*** Material shown ***
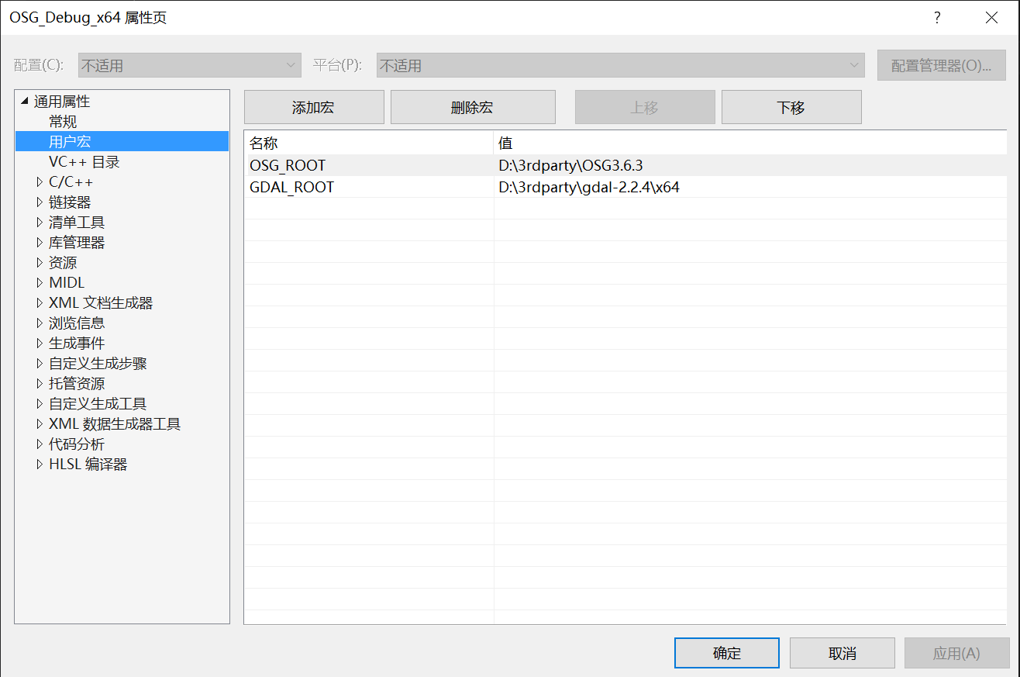Expand the 链接器 tree node
Viewport: 1020px width, 677px height.
click(41, 202)
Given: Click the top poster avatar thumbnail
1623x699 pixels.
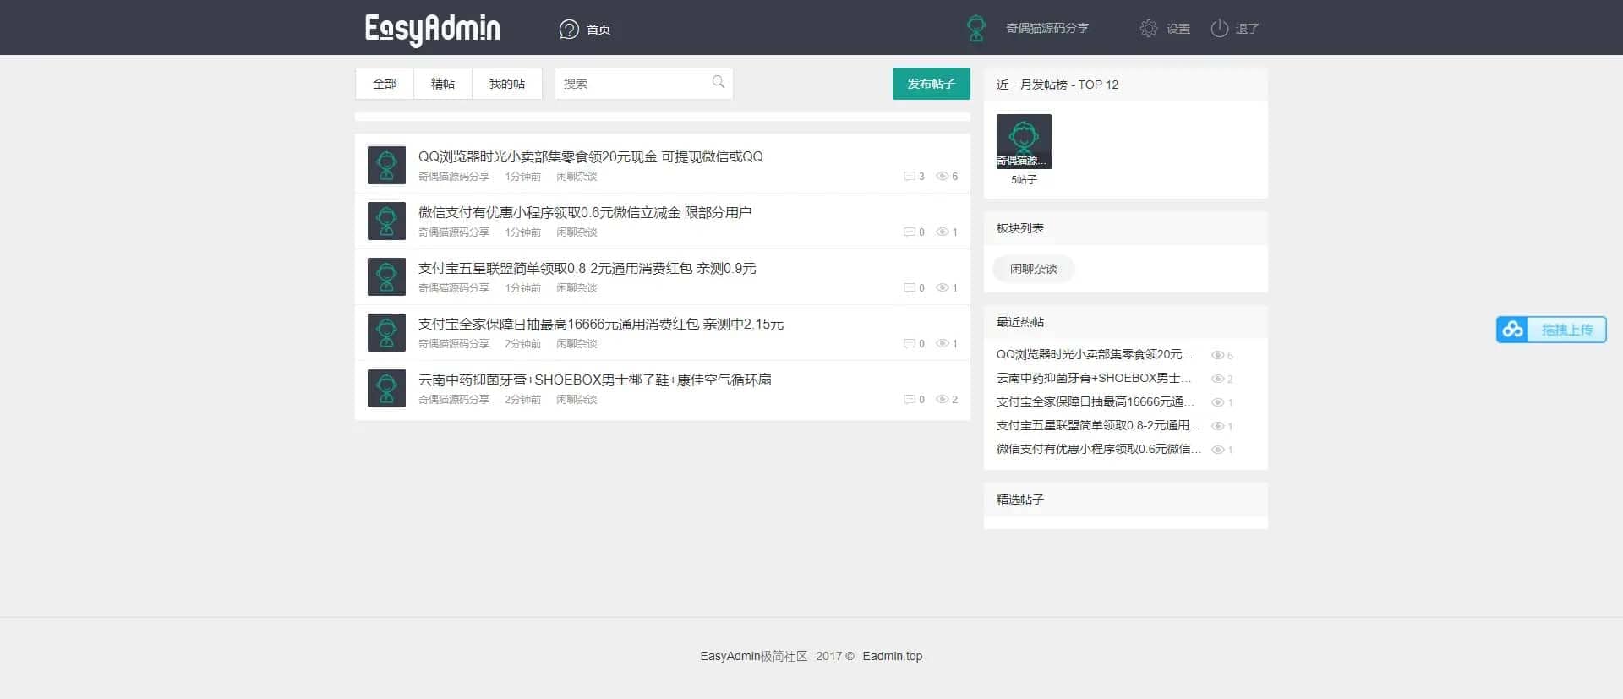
***
- Task requirements:
Copy exactly, and copy only, the lines from the one bearing "Given: Click the top poster avatar thumbnail" through the closing line of the material, with both ends kept and pictures removed.

- Answer to the exercise:
Given: Click the top poster avatar thumbnail
1623x699 pixels.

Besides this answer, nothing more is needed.